According to veteran correspondent Gerry Loughran (now deceased), in his book, Birth of a Nation: The Story of a Newspaper in Kenya, he was deemed “an intellectual political ingénue … [who was] difficult and dangerous.” That’s how he missed the job. Ngugi, who died on May 28 2025, aged 87, joins a long list of celebrated novelists and authors who have often dabbled in journalism and vice versa.
Let’s take the Colombian novelist Gabriel Garcia Marquez, who is famous for his book One Hundred Years of Solitude, published the same year as Ngugi’s second novel. Marquez, unlike Ngugi, had an extended period working as a journalist, starting at El Espectador in the late 1940s. He would later work for El Universal, a regional newspaper in Cartagena city. Thereafter, he abandoned his legal studies at the National University of Columbia to focus on journalism as a reporter and columnist at El Heraldo.
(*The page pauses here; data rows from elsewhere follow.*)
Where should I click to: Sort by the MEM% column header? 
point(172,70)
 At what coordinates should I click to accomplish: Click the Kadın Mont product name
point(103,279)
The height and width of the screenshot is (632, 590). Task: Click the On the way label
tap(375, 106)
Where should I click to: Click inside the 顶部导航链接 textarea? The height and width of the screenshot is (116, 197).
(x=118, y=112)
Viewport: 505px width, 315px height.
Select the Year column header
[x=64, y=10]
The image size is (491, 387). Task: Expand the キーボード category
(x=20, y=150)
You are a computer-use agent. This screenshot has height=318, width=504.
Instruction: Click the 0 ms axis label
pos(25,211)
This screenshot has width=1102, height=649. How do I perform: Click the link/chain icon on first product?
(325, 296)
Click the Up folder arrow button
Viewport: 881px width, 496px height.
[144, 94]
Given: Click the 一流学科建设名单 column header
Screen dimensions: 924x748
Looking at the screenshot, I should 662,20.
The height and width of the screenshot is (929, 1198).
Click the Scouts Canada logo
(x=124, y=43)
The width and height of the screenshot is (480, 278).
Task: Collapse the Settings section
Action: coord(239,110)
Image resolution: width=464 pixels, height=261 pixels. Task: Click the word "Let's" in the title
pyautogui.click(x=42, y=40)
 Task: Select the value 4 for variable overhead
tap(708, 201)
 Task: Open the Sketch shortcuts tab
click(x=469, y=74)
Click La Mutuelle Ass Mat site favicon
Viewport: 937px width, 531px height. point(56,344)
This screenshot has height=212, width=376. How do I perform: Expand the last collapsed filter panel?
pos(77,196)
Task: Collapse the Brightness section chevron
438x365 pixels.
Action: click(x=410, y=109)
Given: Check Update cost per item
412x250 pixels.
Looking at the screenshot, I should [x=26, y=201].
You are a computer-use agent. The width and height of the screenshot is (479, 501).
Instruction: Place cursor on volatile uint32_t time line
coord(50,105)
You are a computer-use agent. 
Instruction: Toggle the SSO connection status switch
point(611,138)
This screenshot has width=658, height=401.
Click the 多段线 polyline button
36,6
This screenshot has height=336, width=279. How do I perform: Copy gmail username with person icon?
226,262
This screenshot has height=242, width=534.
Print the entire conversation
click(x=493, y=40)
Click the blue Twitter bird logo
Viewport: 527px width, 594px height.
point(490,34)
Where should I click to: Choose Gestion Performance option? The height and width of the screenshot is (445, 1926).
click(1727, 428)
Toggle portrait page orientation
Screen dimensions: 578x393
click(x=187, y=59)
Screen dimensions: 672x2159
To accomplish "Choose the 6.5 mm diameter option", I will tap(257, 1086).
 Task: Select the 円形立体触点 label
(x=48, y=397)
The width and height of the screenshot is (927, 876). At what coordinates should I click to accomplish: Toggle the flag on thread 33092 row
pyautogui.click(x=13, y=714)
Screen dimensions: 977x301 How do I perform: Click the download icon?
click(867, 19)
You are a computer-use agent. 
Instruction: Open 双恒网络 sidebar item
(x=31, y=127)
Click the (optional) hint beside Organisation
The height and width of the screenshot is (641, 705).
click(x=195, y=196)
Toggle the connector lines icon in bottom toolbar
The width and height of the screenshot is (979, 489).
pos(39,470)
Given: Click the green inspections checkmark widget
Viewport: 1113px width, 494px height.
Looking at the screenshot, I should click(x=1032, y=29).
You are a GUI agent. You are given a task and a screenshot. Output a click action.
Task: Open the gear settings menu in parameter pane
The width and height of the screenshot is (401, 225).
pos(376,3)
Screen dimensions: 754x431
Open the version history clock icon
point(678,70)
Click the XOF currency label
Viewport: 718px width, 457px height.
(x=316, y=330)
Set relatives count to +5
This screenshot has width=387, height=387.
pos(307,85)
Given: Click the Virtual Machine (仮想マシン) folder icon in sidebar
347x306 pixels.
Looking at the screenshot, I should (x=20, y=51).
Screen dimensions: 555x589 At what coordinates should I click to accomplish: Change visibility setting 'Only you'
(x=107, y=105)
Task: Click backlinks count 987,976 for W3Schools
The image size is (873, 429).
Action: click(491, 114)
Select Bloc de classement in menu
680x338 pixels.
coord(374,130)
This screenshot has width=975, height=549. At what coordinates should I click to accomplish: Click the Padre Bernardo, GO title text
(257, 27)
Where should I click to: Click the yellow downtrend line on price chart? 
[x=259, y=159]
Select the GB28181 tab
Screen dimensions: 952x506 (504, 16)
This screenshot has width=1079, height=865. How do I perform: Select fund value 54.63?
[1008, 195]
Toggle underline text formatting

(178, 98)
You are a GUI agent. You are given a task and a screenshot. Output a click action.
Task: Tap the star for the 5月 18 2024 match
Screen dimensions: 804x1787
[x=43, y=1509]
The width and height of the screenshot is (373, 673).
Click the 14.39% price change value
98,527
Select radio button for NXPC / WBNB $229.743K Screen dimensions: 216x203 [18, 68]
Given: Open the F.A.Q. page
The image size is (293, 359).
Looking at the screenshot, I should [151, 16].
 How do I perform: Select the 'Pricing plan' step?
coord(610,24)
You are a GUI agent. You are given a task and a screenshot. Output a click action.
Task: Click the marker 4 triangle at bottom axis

Garcia Marquez’s deep attachment to journalism is now well known, and literary scholars have been scrambling to collect his volumes of reportage.
In his 2020 article (“Reality Is the Better Writer”) published in the American magazine, The Nation, Tony Wood makes the point that “it was journalism that enabled him (Garcia Marquez) to make a precarious living while he wrote fiction…” The Colombian writer, critically acclaimed for his style of magical realism, would later publish a non-fiction book, The Story of a Shipwrecked Sailor, in 1955, the subject of a long series of newspaper interviews with a sailor in El Espectador.
Then there was Philip Ochieng’, Ngugi’s former classmate at Alliance High School, and later colleague at the Daily Nation and intellectual rival. The two constantly sparred over issues such as the role of the press in a democratic society and the place of the writer in nation-building. Ochieng’, an intellectual heavyweight himself, joined the newspaper in 1966 and retired in 2007. In between, he worked for various publications, rising to become the editor-in-chief of the Kenya Times in 1988.
But it was the publication of his first book, The Kenyatta Succession (co-authored with fellow journalist Joseph Karimi) in 1980 that earned him accolades among ordinary readers, scholars and intellectuals. So successful was the book, according to Ochieng’s biography, The Fifth Columnist: A Legendary Journalist (2015), that it “sold more than 50,000 copies within the first few months of its release.” He would later follow with another classic (though now among media practitioners and journalism students), I Accuse the Press, in 1992. In the book, he ferociously attacked the media for abdicating its function of informing and educating society.
Among the recent generation of writer-journalists, Tony Mochama stands out. With 10 books under his belt, including his poetry anthology, What If I am a Literary Gangster?, which stirred a long-running debates among literary scholars and journalists, the future of writing living side by side with journalism can only get better. Mochama also counts the Daily Nation as part of his formative years as a freelance correspondent before he moved to the Standard. To honour Ngugi, scholars should go back to the archives and collect his journalism for the benefit of future generations.